Carol Channing, the actress and singer known best for her Tony Award-winning performance in "Hello, Dolly!", died Tuesday, Jan. 15.
Carol Channing, the saucer-eyed, gravelly voiced Broadway barnstormer whose offbeat personality and marquee value fueled such Golden Age musicals as Gentleman Prefer Blondes and Hello, Dolly!
"Audiences expect and demand I sing these songs", she once told a reporter of her signature tunes, "Diamonds Are a Girl's Best Friend" and "Hello Dolly". She explained to King, "I was 16 years old and my mother told me".
As the Broadway community mourns the loss of Carol Channing, the theatre district will send her off with a tradition befitting of a stage legend. "We are deeply saddened by the passing of the one and only Carol Channing", it read. The lanky, ebullient musical comedy star delighted American audiences over nearly 5,000 performances as the scheming Dolly Levi in "Hello, Dolly" on Broadway and beyond.

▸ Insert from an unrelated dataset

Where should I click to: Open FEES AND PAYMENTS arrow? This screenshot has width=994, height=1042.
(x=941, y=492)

Channing never took a DNA test that we know of, but here is an alleged picture of her father and he looks far from being a man of color.
Channing played each role for years on Broadway and on tours around the world, taking the stage as Dolly more than 3,000 times.

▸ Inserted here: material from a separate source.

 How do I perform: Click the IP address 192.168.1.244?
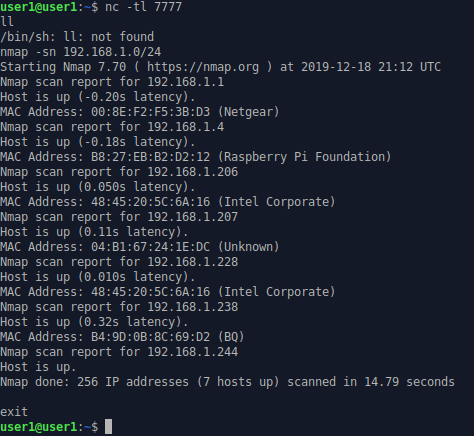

Among Channing's honors were a lifetime achievement Tony Award, an Oscar Hammerstein Award for lifetime achievement in musical theatre and membership in the American Theatre Hall of Fame.
Like anyone with a lengthy show business career, Channing had her foibles.
Channing had her own number in Millie: Jazz Baby, a 1919 hit that opens "My daddy was a ragtime trombone player", which perfectly showcased her genius for the comedy slide - a gift of her vocal range - and even more her delivery.
The multi-talented star was often called upon to appear as herself throughout the years, reviving her famed Hello, Dolly! musical numbers for programs like Sesame Street and The Nanny. Instead, Streisand headlined the Gene Kelly-directed 1969 film - which turned out to be a massive flop. His idea was that Channing could play the maid, Sabina (who is also a vamp), while doubling as the everywoman housewife Mrs Antrobus.
In 1956 she married TV producer Charles Lowe, who adopted her son and became her manager. He died in September 1999. He died in 2011.
In her book, Channing recounted an early story from her childhood that showed a budding audience-pleasing performer.